(Stored data entries)
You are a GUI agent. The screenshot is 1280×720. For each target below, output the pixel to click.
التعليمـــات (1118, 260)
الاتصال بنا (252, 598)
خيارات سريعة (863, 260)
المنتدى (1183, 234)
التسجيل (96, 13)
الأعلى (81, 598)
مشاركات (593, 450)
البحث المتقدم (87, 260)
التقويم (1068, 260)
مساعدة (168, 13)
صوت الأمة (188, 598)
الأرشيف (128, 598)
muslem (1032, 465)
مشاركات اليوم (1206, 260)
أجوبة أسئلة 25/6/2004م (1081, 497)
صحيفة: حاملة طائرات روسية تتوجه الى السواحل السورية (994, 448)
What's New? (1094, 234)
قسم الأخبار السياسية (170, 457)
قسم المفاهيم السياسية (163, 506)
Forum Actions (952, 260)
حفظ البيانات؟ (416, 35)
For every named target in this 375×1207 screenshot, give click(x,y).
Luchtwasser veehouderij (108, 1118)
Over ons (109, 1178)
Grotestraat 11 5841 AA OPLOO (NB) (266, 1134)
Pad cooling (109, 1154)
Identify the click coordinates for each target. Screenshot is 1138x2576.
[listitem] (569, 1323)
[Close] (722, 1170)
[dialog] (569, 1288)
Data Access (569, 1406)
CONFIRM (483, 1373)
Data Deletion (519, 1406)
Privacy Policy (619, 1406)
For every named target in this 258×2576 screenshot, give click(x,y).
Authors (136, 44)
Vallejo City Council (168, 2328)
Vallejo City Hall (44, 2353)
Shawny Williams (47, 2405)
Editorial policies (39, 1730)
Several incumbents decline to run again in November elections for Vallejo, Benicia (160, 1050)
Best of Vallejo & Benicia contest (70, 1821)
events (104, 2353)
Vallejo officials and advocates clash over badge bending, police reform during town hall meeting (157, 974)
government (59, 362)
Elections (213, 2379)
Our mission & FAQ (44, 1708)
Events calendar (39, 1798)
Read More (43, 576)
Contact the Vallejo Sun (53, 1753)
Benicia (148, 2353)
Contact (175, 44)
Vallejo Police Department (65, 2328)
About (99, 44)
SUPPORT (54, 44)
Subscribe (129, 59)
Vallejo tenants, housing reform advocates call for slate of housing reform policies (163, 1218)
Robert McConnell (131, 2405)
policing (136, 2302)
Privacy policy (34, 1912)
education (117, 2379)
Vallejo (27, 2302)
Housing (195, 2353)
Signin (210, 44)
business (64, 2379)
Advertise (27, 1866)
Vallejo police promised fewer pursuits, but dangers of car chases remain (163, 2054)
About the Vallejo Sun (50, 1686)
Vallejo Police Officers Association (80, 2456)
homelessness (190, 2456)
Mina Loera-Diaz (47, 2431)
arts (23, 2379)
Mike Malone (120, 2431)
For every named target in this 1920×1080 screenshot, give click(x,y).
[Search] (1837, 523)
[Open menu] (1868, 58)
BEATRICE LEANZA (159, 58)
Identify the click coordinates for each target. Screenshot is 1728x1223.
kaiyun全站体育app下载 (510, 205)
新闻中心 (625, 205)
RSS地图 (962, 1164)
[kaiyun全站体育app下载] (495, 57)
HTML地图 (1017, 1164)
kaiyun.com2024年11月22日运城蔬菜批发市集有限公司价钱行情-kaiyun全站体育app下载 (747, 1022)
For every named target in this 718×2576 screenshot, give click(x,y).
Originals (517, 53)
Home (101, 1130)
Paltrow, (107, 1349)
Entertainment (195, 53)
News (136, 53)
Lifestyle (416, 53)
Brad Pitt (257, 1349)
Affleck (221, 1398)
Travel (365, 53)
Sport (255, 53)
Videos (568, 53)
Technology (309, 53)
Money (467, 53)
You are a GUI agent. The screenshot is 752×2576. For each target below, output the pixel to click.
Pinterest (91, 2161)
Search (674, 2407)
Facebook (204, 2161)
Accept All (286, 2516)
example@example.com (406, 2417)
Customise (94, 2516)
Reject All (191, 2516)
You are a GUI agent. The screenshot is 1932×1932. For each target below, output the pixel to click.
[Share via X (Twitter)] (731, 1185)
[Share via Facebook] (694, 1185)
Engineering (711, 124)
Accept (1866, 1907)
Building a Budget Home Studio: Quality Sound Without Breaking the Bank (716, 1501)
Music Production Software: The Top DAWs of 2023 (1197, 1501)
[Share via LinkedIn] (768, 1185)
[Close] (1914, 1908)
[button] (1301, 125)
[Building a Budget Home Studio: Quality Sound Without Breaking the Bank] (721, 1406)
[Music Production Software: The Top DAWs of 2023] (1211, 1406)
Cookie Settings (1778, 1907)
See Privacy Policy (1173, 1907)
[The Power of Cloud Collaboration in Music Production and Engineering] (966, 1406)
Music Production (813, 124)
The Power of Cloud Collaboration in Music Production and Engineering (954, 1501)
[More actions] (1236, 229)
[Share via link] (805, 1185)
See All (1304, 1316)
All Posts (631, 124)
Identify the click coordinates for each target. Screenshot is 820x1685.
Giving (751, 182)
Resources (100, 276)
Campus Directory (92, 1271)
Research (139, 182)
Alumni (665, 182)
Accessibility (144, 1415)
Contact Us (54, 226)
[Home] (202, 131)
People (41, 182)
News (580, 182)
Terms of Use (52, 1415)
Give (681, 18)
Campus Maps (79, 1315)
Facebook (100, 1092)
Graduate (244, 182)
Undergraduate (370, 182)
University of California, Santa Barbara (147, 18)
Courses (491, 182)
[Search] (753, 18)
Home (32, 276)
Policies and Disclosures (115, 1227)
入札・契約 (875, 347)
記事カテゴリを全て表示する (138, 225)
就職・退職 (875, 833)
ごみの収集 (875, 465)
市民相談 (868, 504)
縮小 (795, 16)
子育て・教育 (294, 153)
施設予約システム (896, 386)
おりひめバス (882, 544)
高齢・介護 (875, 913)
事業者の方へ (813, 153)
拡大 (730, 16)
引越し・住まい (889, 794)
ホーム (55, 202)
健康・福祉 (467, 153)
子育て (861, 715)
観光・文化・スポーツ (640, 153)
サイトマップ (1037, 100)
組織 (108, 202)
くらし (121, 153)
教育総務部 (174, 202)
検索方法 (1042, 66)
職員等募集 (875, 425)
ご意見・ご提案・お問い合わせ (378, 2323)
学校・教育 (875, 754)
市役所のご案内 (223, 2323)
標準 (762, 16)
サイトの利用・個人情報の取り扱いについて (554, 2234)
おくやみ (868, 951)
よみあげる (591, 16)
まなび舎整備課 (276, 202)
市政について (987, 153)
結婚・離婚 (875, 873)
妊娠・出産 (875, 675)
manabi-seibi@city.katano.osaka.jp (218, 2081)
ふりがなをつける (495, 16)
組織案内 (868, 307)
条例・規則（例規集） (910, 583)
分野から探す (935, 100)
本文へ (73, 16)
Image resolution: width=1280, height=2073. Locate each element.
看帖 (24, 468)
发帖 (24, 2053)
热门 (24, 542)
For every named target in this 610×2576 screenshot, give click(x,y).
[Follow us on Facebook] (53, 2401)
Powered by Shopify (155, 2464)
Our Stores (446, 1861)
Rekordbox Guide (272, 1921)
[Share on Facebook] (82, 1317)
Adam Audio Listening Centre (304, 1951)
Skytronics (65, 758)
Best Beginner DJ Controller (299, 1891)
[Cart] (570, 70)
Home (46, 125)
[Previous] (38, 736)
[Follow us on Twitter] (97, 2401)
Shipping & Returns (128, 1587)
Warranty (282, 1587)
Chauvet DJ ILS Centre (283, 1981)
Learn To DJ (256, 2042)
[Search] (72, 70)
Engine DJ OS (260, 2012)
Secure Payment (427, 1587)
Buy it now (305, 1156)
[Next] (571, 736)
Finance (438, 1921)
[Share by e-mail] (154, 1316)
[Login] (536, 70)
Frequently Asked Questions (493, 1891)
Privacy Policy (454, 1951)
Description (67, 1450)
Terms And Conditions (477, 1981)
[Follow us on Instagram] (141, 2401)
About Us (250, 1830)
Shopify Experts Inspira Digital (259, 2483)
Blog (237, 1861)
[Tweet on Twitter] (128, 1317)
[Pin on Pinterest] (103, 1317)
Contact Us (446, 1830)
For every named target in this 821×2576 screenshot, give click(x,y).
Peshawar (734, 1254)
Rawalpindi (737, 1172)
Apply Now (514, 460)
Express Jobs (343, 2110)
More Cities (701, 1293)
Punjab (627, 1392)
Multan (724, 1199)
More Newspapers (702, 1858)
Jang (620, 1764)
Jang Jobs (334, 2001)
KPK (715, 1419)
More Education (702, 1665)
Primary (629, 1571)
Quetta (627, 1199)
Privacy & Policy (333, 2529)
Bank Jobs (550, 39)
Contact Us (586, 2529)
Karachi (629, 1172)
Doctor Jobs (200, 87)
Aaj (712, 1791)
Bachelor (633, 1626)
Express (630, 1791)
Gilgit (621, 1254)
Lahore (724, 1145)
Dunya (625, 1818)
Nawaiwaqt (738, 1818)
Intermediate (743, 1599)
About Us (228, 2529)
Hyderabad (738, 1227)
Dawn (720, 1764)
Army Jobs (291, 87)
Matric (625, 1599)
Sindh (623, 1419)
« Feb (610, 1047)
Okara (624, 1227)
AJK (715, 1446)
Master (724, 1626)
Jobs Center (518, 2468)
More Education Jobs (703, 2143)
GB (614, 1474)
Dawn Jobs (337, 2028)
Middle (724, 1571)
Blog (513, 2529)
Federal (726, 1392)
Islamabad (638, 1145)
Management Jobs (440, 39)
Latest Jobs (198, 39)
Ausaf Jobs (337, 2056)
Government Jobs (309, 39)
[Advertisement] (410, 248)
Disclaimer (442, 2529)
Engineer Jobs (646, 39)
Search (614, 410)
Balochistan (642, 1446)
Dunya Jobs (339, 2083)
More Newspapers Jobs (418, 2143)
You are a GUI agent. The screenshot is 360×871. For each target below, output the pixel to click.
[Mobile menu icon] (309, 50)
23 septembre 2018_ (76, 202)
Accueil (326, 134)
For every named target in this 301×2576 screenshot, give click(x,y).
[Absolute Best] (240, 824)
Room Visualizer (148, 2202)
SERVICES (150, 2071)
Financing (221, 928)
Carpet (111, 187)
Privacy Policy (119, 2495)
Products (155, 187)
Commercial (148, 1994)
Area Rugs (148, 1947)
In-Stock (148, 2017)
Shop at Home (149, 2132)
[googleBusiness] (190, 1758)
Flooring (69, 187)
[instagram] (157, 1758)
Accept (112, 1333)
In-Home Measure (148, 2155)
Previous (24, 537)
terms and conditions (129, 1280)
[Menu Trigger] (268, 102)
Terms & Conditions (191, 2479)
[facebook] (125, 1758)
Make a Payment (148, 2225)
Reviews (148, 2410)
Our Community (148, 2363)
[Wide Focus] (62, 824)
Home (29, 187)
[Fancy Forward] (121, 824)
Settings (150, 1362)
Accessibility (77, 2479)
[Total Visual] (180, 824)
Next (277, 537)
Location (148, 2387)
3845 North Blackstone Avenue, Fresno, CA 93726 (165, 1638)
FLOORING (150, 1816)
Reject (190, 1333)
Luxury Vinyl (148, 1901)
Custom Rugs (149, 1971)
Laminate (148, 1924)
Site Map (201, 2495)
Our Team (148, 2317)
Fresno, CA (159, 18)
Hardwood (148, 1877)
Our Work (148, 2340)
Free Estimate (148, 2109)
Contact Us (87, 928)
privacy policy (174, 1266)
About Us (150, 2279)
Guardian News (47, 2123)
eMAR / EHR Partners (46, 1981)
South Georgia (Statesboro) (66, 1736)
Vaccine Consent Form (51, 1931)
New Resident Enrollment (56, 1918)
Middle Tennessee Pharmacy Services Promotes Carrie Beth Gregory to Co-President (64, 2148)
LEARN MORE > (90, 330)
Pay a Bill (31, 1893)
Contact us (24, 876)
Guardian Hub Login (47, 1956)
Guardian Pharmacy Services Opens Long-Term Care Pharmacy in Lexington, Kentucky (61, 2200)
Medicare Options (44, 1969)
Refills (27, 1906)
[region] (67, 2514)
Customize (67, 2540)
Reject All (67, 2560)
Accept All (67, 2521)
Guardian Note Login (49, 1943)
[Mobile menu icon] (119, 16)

> [Exercise brief]: Scan the entries above and copy each line where "Benicia" occurs.

> [Response to this exercise]:
Several incumbents decline to run again in November elections for Vallejo, Benicia (160, 1050)
Best of Vallejo & Benicia contest (70, 1821)
Benicia (148, 2353)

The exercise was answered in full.